-- Excerpted text start --

For generations, Afghanistan’s commercial farmers and agribusinesses had no way to borrow money to invest in their businesses. In 2010, the U.S. Agency for International Development (USAID), in partnership with the Afghanistan Ministry for Agriculture, Irrigation, and Livestock (MAIL), established the Agricultural Development Fund (ADF). USAID’s initial fund contribution of $100 million would be complemented by a technical assistance contract—the Agricultural Credit Enhancement Program—awarded to DAI.

The program ran into many obstacles, including Afghan banks’ unwillingness to participate, the Afghan government’s reluctance to register the ADF as an institution, and the requirement of many potential customers that their loans be Sharia compliant. But by the end of the project in February 2015, the fund had proven a resounding success with 202 loans to agribusinesses and intermediaries processed totaling $106 million, directly benefiting 35,000 end borrowers in all 34 provinces, and with a default rate of less than 5 percent.

-- Excerpted text end --
-- Data for this exercise start --

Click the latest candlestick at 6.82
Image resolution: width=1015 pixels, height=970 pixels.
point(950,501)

-- Data for this exercise end --
-- Data for this exercise start --

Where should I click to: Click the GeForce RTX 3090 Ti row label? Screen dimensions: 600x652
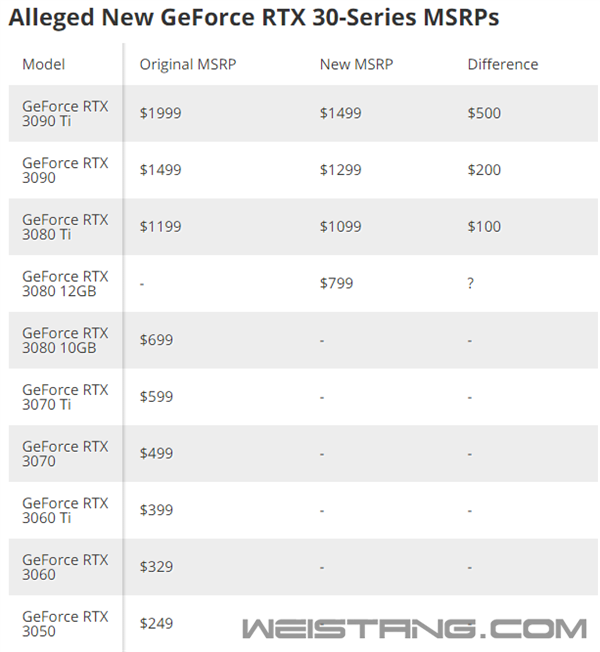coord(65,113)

-- Data for this exercise end --

Set tasks ::
a. Write out, word for word, the part of the passage on the Agricultural Development Fund that opens with the words "For generations, Afghanistan’s" and closes with "Program—awarded to DAI.".
b. Put the part of the records that opens with the line containing "Click the latest candlestick at 6.82" and closes with the line containing "point(950,501)" into a Markdown table with the columns Number and Record line, giving each line its row number and omitting blank lines.
The records bear no relation to the passage on the Agricultural Development Fund.

Final results ::
a.
For generations, Afghanistan’s commercial farmers and agribusinesses had no way to borrow money to invest in their businesses. In 2010, the U.S. Agency for International Development (USAID), in partnership with the Afghanistan Ministry for Agriculture, Irrigation, and Livestock (MAIL), established the Agricultural Development Fund (ADF). USAID’s initial fund contribution of $100 million would be complemented by a technical assistance contract—the Agricultural Credit Enhancement Program—awarded to DAI.

b.
| Number | Record line |
|---|---|
| 1 | Click the latest candlestick at 6.82 |
| 2 | Image resolution: width=1015 pixels, height=970 pixels. |
| 3 | point(950,501) |